• WHAT IS NEEDED:
Repeat the records word for word, excluding any picture.

[Stored items from a collection]

▼

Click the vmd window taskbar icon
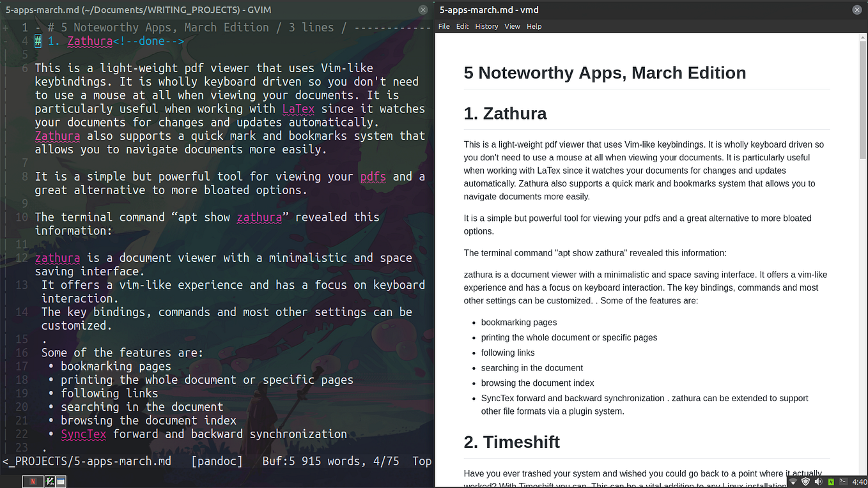pyautogui.click(x=61, y=481)
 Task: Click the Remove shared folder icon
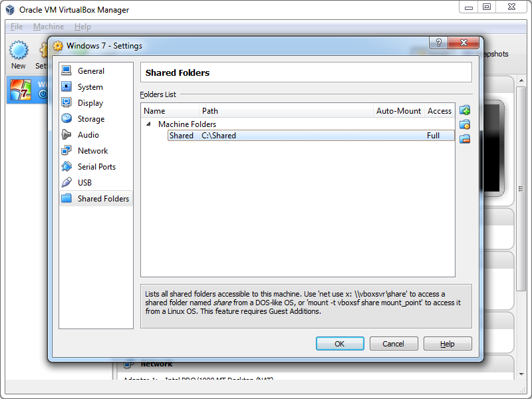pos(465,138)
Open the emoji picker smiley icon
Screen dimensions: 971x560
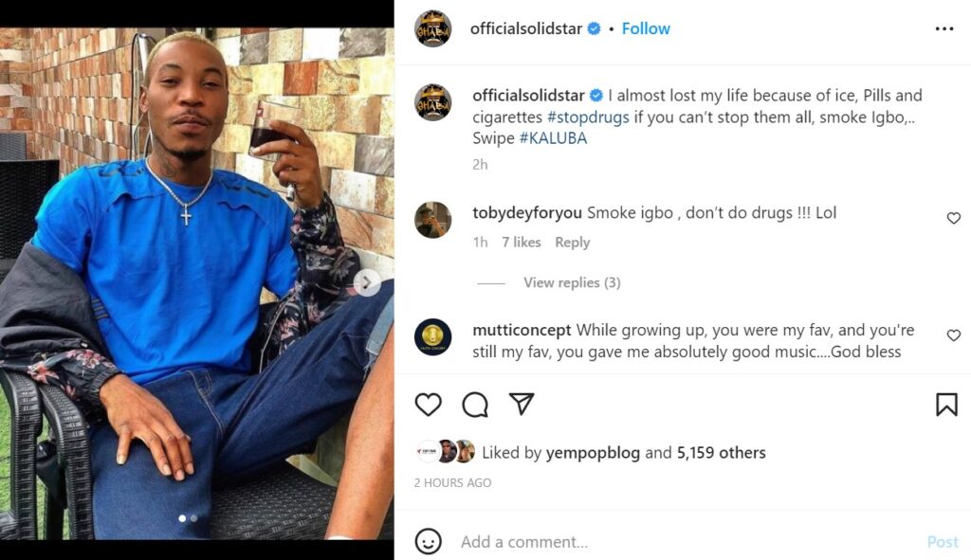point(429,541)
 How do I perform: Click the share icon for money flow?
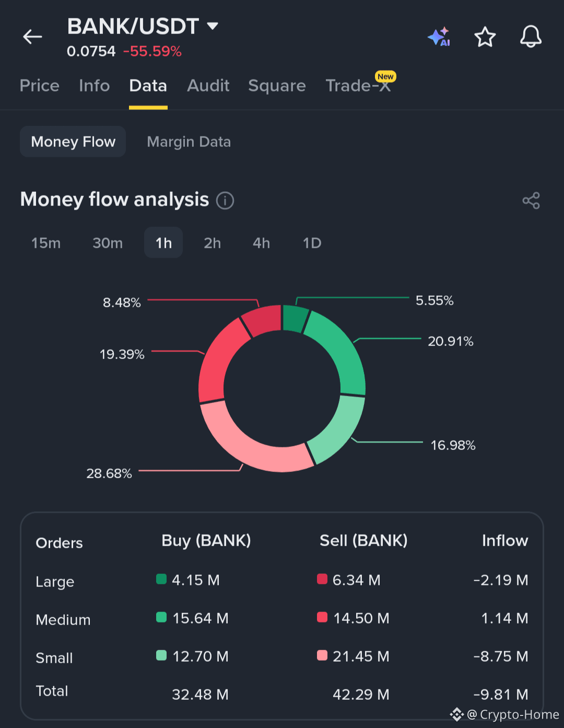coord(531,200)
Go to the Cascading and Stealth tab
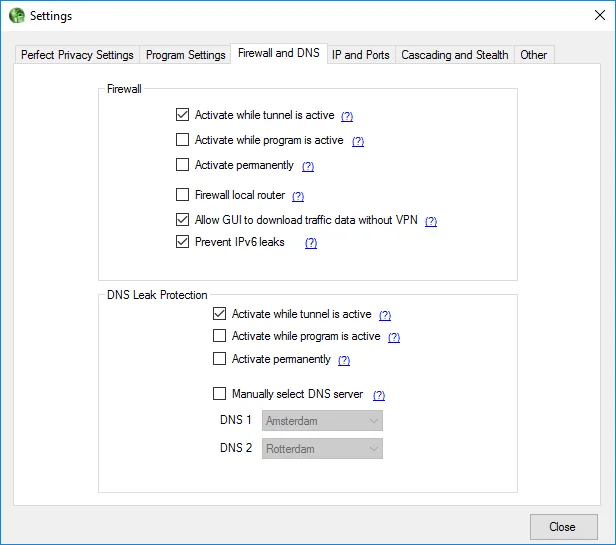Image resolution: width=616 pixels, height=545 pixels. click(x=455, y=55)
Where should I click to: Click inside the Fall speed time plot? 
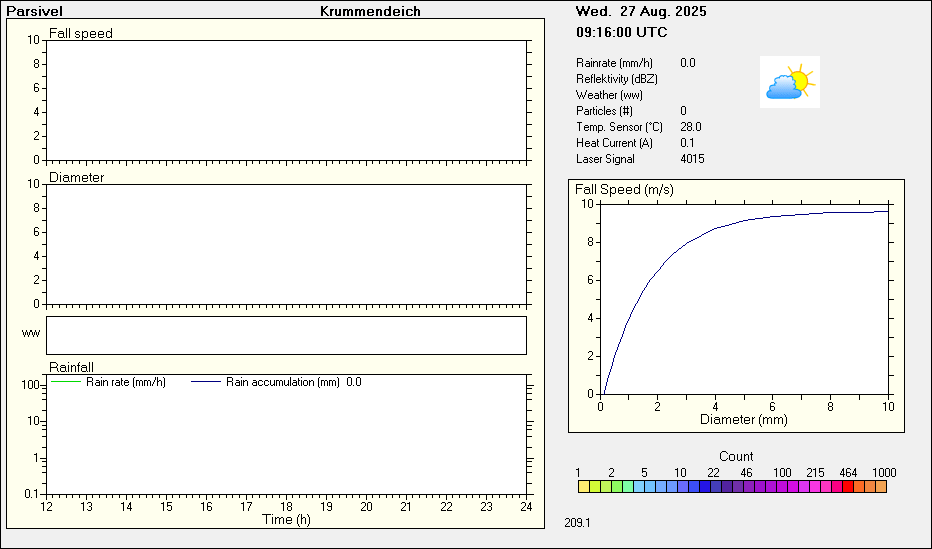[286, 100]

▲

• SOLUTION FOR THIS EXERCISE:
Click the vmd window taskbar icon
pyautogui.click(x=61, y=481)
 Task: Click the Remove shared folder icon
pos(465,138)
Open the emoji picker smiley icon
Screen dimensions: 971x560
point(429,541)
 How do I perform: Click the share icon for money flow?
coord(531,200)
Go to the Cascading and Stealth tab
Image resolution: width=616 pixels, height=545 pixels. click(x=455, y=55)
Where should I click to: Click inside the Fall speed time plot? 
[286, 100]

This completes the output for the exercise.